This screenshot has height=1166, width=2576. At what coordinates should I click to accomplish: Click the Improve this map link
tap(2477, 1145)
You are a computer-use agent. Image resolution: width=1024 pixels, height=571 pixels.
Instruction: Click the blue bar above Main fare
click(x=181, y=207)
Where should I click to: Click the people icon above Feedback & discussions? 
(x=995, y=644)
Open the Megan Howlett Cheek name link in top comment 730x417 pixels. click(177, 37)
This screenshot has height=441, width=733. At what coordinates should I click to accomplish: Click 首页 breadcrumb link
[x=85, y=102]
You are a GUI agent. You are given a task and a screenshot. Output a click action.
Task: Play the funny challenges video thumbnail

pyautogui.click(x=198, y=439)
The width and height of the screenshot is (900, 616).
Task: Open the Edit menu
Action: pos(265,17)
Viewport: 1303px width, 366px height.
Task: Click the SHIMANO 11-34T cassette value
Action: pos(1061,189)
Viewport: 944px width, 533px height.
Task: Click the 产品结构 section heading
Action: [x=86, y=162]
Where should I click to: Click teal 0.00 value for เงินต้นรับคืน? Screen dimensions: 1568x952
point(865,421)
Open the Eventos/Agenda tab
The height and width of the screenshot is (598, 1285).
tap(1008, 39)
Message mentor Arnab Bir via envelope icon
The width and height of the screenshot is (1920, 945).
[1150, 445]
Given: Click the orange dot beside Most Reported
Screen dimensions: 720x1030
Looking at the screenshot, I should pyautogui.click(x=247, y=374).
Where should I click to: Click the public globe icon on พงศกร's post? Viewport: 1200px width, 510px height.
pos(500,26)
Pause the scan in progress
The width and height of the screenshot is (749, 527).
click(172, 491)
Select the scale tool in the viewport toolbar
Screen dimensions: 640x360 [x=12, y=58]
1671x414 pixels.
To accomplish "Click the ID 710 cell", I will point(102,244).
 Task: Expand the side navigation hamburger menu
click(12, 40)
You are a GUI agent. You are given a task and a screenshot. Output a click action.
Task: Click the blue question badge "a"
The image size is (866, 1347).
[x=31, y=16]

_ _ _

* **WHAT NEEDS TO BE DONE**:
Word for word, give back all of the records.

* **ANSWER SPACE**:
This screenshot has height=1166, width=2576. At what coordinates should I click to accomplish: Click the Improve this map link
tap(2477, 1145)
You are a computer-use agent. Image resolution: width=1024 pixels, height=571 pixels.
Instruction: Click the blue bar above Main fare
click(x=181, y=207)
Where should I click to: Click the people icon above Feedback & discussions? 
(x=995, y=644)
Open the Megan Howlett Cheek name link in top comment 730x417 pixels. click(177, 37)
This screenshot has height=441, width=733. At what coordinates should I click to accomplish: Click 首页 breadcrumb link
[x=85, y=102]
You are a GUI agent. You are given a task and a screenshot. Output a click action.
Task: Play the funny challenges video thumbnail

pyautogui.click(x=198, y=439)
The width and height of the screenshot is (900, 616).
Task: Open the Edit menu
Action: pos(265,17)
Viewport: 1303px width, 366px height.
Task: Click the SHIMANO 11-34T cassette value
Action: pos(1061,189)
Viewport: 944px width, 533px height.
Task: Click the 产品结构 section heading
Action: [x=86, y=162]
Where should I click to: Click teal 0.00 value for เงินต้นรับคืน? Screen dimensions: 1568x952
point(865,421)
Open the Eventos/Agenda tab
The height and width of the screenshot is (598, 1285).
tap(1008, 39)
Message mentor Arnab Bir via envelope icon
The width and height of the screenshot is (1920, 945).
[1150, 445]
Given: Click the orange dot beside Most Reported
Screen dimensions: 720x1030
Looking at the screenshot, I should pyautogui.click(x=247, y=374).
Where should I click to: Click the public globe icon on พงศกร's post? Viewport: 1200px width, 510px height.
pos(500,26)
Pause the scan in progress
The width and height of the screenshot is (749, 527).
click(172, 491)
Select the scale tool in the viewport toolbar
Screen dimensions: 640x360 [x=12, y=58]
1671x414 pixels.
To accomplish "Click the ID 710 cell", I will point(102,244).
 Task: Expand the side navigation hamburger menu
click(12, 40)
You are a GUI agent. You are given a task and a screenshot. Output a click action.
Task: Click the blue question badge "a"
The image size is (866, 1347).
[x=31, y=16]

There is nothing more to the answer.